Other homeland security activities in the conference program include the following:
- Plenary Session: Terrorism Early Warning Group
- Tactical Operations Capabilities Demonstration
- Terrorism Vulnerability Assessments
- Athens Olympic Security
- Suicide Bombings
- Attacking Drug Trafficking Organizations and Terrorism through Financial Investigations
The annual IACP conference is being held in Los Angeles, California, November 13-17, 2004. To stay up-to-date on the conference program, visit the IACP Web site at www.theiacp.org and click the conference logo. Questions? Write to Charles Higginbotham at firstname.lastname@example.org
Joseph Gormley, 1914 -2004
Joseph L. Gormley of Washington, D.C., a former IACP employee, died June 6, 2004, from complications of cancer. He was 90.
Gormley was the chief of chemistry and toxicology for the FBI when he retired after 33 years of service in 1973. Gormley began working for the FBI in 1940, and became a special agent in 1942. After retirement, Gormley served as director of the Maine State Police Crime Laboratory for one year. In 1974 he began work as a senior staff member in the research and training divisions of the International Association of Chiefs of Police. In addition, he was an adjunct assistant professor at George Washington University from 1969 to 1973 and at the University of Maryland from 1974 to 1979.
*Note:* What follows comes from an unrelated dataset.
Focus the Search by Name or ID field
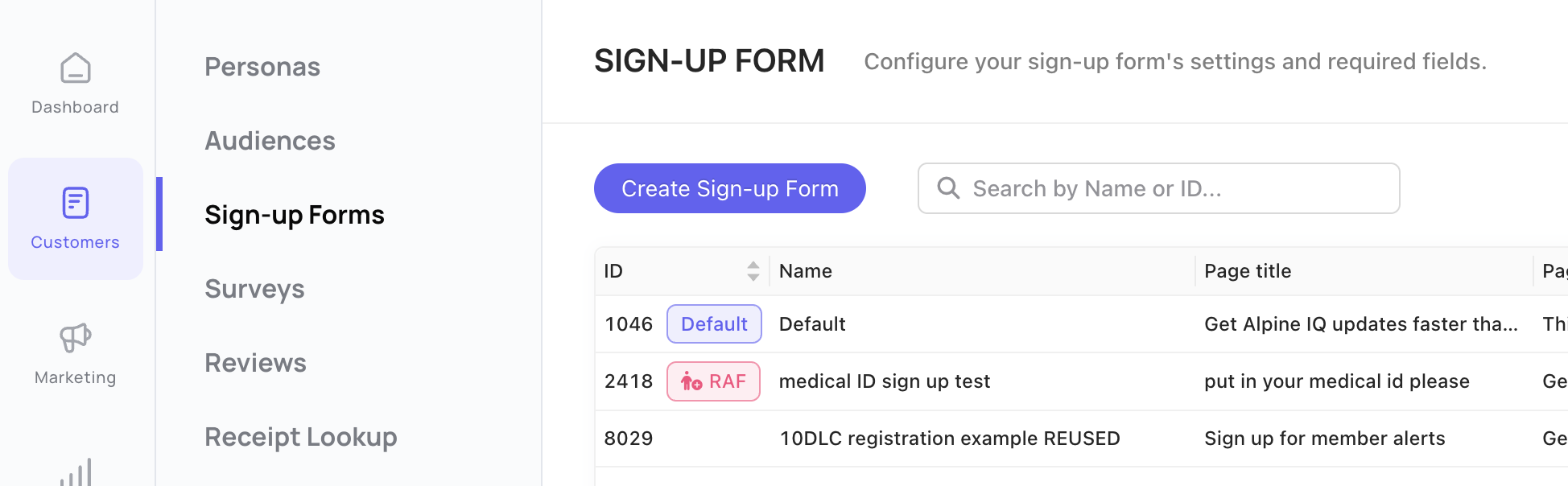Screen dimensions: 1568x486 (x=1159, y=188)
Gormley was born in Clinton, Massachusetts. Among his educational accomplishments were a bachelor's degree and a master's degree in chemistry from Boston College (1940), a law degree from Georgetown University (1950), and a master's degree in forensic science from George Washington University (1971). Twice he served as president of the Mid-Atlantic Association of Forensic Scientists. He was a charter member of the American Association of Police Polygraphists, a member of the American Society of Crime Laboratory Directors Accreditation Board, and a member of the Society of Former Special Agents of the FBI.
His wife of 60 years, Frances R. Gormley, died in 1996. Survivors include nine children, 36 grandchildren, and 48 great-grandchildren.